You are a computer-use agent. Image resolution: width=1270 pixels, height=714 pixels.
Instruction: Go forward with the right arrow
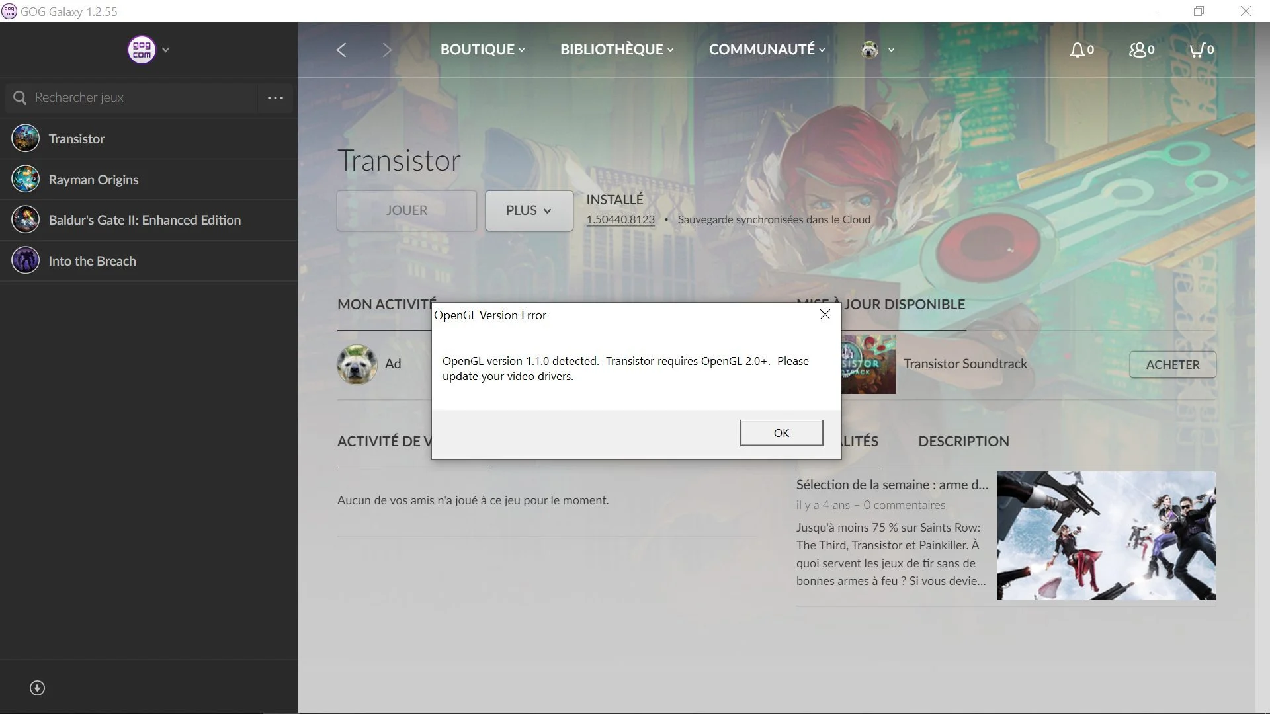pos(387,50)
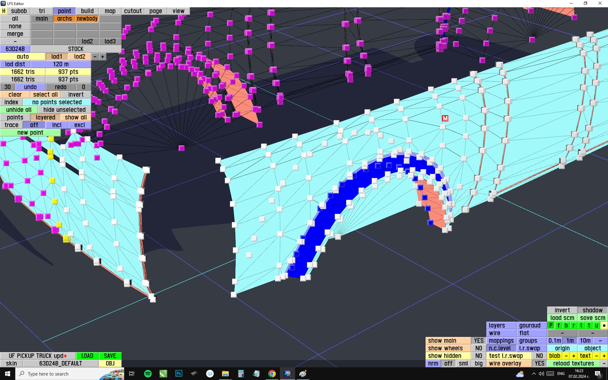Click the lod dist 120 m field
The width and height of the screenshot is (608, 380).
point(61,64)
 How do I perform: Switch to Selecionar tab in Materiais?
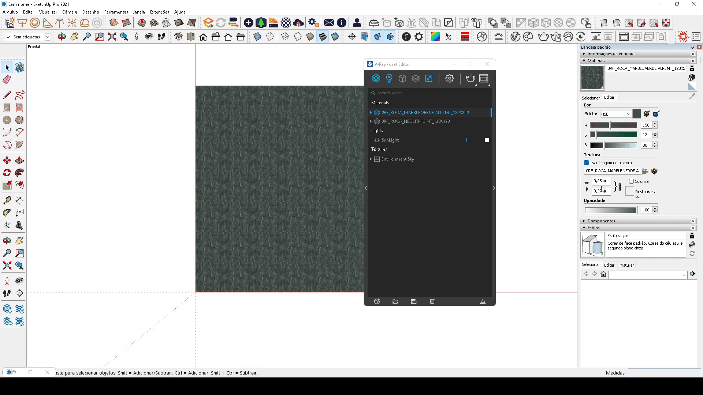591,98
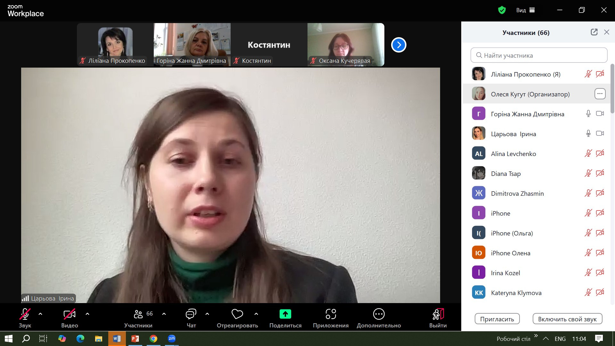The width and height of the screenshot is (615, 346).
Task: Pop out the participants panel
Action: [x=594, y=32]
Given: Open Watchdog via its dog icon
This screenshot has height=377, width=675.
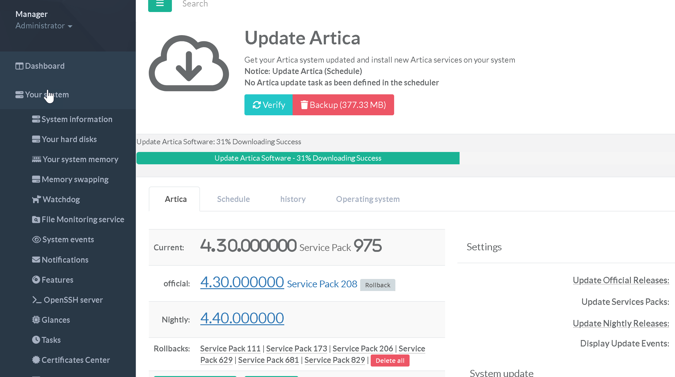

____________________

*Work request:*
All pictures should be dropped; the lines from the one containing "Instruction: Go forward with the right arrow" through the last line of the material are to be set down exactly.

*Result for this task:*
Instruction: Go forward with the right arrow
pos(387,50)
Click the lod dist 120 m field
The width and height of the screenshot is (608, 380).
point(61,64)
 How do I perform: Switch to Selecionar tab in Materiais?
591,98
The width and height of the screenshot is (615, 346).
Task: Pop out the participants panel
Action: [x=594, y=32]
Given: Open Watchdog via its dog icon
This screenshot has height=377, width=675.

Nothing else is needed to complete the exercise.